I put the question to a friend who is in a different situation. She is a mom who recognizes that her daughter is precious to her because of who she is; at the same time her personality is greatly affected by her disability. While some special needs, if removed, would likely not alter who that person is, others are so fundamentally a part of them that it would seem a cure would completely alter their entire identity. Faced with this problem, how do we choose? Would we accept a cure or not?

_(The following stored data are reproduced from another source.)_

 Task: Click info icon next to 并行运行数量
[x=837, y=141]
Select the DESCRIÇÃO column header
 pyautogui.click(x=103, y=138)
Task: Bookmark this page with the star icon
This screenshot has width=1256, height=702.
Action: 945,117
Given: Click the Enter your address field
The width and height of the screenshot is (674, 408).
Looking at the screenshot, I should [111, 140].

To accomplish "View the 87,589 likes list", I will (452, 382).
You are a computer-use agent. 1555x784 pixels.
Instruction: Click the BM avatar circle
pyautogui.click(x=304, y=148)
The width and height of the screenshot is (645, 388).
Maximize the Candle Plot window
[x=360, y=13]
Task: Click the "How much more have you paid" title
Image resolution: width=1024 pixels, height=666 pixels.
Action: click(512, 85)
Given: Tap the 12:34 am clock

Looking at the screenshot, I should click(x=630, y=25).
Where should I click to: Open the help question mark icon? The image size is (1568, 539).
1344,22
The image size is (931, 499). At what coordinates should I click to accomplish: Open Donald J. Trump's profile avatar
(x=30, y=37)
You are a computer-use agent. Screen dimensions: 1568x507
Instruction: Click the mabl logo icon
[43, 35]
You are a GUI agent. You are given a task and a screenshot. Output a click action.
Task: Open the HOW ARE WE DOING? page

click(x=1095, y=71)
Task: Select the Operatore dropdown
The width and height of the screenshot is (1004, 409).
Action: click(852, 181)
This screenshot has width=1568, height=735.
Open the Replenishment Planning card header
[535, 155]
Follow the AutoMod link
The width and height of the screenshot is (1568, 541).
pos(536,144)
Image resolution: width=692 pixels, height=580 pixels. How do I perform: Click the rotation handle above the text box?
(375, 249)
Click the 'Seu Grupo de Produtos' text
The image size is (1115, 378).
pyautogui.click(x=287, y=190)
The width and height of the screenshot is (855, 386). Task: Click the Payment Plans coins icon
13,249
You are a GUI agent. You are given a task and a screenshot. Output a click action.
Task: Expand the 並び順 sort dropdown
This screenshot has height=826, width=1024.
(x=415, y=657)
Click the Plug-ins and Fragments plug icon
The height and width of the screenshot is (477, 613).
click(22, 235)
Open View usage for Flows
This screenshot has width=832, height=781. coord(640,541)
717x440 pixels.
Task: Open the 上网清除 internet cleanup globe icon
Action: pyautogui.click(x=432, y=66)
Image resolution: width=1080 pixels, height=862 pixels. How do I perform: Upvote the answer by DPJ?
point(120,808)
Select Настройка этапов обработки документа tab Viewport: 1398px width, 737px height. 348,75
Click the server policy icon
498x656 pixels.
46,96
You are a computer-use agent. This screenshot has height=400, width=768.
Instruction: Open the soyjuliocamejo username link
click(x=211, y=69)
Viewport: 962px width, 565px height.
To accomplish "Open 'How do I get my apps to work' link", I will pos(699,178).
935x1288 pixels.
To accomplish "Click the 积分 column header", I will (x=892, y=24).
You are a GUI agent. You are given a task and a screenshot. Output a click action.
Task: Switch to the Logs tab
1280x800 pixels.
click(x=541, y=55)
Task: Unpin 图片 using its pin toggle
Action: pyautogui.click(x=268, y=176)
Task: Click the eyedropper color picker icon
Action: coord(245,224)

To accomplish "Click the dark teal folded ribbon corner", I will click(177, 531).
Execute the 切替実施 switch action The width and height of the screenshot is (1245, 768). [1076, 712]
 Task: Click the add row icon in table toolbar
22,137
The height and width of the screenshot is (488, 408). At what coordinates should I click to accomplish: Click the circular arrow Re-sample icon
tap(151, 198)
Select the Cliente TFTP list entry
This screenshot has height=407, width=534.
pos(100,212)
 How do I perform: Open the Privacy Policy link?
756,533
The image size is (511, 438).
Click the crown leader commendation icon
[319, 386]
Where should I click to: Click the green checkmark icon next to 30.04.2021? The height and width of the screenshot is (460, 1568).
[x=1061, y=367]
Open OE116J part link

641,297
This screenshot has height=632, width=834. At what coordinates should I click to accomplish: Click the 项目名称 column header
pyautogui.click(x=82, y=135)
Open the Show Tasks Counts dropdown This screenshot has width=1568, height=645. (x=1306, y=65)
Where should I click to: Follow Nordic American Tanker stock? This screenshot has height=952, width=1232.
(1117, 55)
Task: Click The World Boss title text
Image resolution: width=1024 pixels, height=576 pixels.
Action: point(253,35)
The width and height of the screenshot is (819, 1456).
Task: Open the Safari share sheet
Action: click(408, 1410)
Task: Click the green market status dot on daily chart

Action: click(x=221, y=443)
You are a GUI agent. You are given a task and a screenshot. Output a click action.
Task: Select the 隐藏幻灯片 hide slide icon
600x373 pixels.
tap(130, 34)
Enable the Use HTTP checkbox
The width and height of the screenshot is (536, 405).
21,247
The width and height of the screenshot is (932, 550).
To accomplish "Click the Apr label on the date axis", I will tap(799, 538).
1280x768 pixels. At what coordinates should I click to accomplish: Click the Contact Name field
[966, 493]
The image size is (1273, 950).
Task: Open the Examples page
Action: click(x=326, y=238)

I am a very proud dad this month. My oldest son just graduated from college. I have many reasons to be proud; he graduated from a good school, with multiple awards, and even got to be one of the speakers at his graduation. I am proud because of all the hard work he has put in over the last four years to get to this point. As it turns out, I am also proud of us as parents. It wasn’t as easy to get to that point as you might think. You see, Kyle was born two months early, and complications ensued because he was born with cerebral palsy. It has not been a smooth road we have traveled, and we have faced a lot of fear and trepidation along the way. I can look back now at many of the things we agonized about and wonder: why were we so worried? What were we really concerned about? Now, of course this doesn’t mean I have stopped worrying. Today, I worry about what he will do after graduation. Nevertheless, many of my past fears were boogeymen I created, not real problems. Was I worried my son would starve to death? Was I worried he would get lost under a pile of his own dirty clothes? We chose the school based on many of our concerns: we looked for the major he wanted, but we also needed to ensure his ability to get around to services and classes. We picked the school which gave us a certain level of comfort and assurance that he would not get lost in the crowd.
I can still remember his first day as a little preschooler, as we watched strangers load him on a bus. My heart sank in my chest as I feared something bad would happen to my child. Nothing bad did happen, but that didn’t stop us from being afraid. We had the same knot in our stomachs when we drove off the college campus leaving him behind. He is still my son, and I am not sure I will ever stop having those feelings.